An autonomous multi-sensor robotic system designed to enhance body detection capabilities in disaster search and rescue operations.

🎯 Project Overview

This prototype addresses critical challenges in Collapsed Structure Search and Rescue (CSSR) operations by deploying autonomous robotics equipped with thermal and ultrasonic sensing technology. Traditional manual search methods are time-consuming and hazardous; this system significantly improves detection accuracy and reduces operational risk.

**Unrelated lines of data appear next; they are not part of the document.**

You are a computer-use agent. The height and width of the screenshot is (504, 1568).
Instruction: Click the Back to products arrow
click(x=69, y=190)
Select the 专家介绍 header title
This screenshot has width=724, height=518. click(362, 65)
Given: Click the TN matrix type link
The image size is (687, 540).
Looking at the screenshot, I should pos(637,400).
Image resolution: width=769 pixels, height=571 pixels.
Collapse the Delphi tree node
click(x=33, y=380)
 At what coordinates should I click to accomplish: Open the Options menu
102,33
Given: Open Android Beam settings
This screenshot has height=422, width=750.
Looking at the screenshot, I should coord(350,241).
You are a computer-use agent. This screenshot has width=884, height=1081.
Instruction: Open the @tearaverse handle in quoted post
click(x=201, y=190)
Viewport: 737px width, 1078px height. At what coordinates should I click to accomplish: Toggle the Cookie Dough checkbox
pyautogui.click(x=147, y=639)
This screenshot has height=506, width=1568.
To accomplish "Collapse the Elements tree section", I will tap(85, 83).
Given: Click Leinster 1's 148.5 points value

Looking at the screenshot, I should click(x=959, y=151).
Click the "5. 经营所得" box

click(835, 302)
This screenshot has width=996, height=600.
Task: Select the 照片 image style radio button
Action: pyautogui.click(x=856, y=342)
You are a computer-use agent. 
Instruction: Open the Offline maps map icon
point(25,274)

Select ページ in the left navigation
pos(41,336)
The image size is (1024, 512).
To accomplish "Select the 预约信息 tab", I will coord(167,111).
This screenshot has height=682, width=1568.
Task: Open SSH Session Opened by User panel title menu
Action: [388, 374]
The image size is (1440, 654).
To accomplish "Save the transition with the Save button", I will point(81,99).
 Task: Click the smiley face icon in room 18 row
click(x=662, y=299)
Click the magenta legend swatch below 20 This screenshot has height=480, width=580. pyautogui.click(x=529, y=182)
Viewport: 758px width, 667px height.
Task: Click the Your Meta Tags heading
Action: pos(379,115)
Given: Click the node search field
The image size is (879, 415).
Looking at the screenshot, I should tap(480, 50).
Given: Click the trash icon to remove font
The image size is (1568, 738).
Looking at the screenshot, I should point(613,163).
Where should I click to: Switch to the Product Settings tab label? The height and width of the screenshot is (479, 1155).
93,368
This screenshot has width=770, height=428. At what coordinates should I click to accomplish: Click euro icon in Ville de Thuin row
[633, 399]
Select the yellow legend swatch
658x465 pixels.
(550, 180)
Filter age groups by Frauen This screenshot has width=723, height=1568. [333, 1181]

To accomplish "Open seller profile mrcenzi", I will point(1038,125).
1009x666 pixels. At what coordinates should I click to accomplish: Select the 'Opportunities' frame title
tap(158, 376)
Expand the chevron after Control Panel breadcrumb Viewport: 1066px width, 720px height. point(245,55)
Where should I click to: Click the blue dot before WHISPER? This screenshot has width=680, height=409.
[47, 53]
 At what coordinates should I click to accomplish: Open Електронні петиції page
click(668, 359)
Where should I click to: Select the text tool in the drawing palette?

Key Achievement: 95% detection accuracy in controlled environments with 1-2m operational range and 1-hour mission endurance.


🚀 Features

Core Capabilities

  • Multi-Sensor Fusion: Integrated thermal imaging and ultrasonic sensing for reliable body detection
  • Autonomous Navigation: Obstacle avoidance and systematic path planning through debris-filled environments
  • Real-Time Data Transmission: WiFi/LoRa-based wireless communication for live telemetry and decision support
  • Extended Mission Duration: 1-hour continuous operation per charge with optimized power management

Technical Specifications

  • Detection Range: 1-2 meters for thermal signatures; 2cm-4m for ultrasonic obstacles
  • Thermal Accuracy: 95% in controlled tests; 70% in outdoor simulations (accounting for ambient temperature variation)
  • Obstacle Avoidance: 90% success rate in controlled environments; 80% in complex debris fields
  • Navigation Speed: 0.5 m/s average (optimized for sensor data accuracy)
  • Coverage Efficiency: ~5 minutes per 20 m² in open environments; 50-70% longer in dense rubble

🔧 Hardware Architecture

Primary Components

Component Model/Type Purpose
Microcontroller ESP32 Central processing unit (WiFi + Bluetooth enabled)
Thermal Sensor FLIR Lepton Heat signature detection for body location
Ultrasonic Sensors HC-SR04 Distance measurement and obstacle detection
Mobility Tracked Chassis + DC Motors Rugged terrain navigation with superior traction
Motor Driver L298N Dual H-Bridge Speed/direction control via PWM
Power System 12V Li-Ion Battery (2Ah) 1-hour continuous operation
Communication ESP8266/LoRa Module Real-time data transmission (range: 15km LoRa; WiFi for short-range)
Vision Raspberry Pi Camera V2 (optional) Visual confirmation and live video feed

Custom Integration

  • Sensor interface board for seamless component interconnection
  • Battery Management System (BMS) to prevent overcharging/thermal issues
  • GPIO pin mapping for sensor/motor control via ESP32

📊 Performance Metrics

Detection Performance

  • Thermal Detection Accuracy: 95% (controlled); 70% (outdoor with thermal interference)
  • False Positive Mitigation: Data fusion approach minimizes erroneous alerts
  • Ultrasonic Ranging Precision: ±0.5cm at 1m distance

Autonomous Operations

  • Path Planning Algorithm: Systematic grid-based area coverage
  • Environmental Coverage: 20 m² scanning area in ~5 minutes (uncluttered)
  • Terrain Adaptability: Effective on uneven rubble, concrete, and metal surfaces

Power & Endurance

  • Battery Life: ~1 hour continuous operation
  • Power Optimization: Intermittent sensor cycling extends runtime by 10-15%
  • Peak Power Draw: Motors + thermal sensor (main contributors)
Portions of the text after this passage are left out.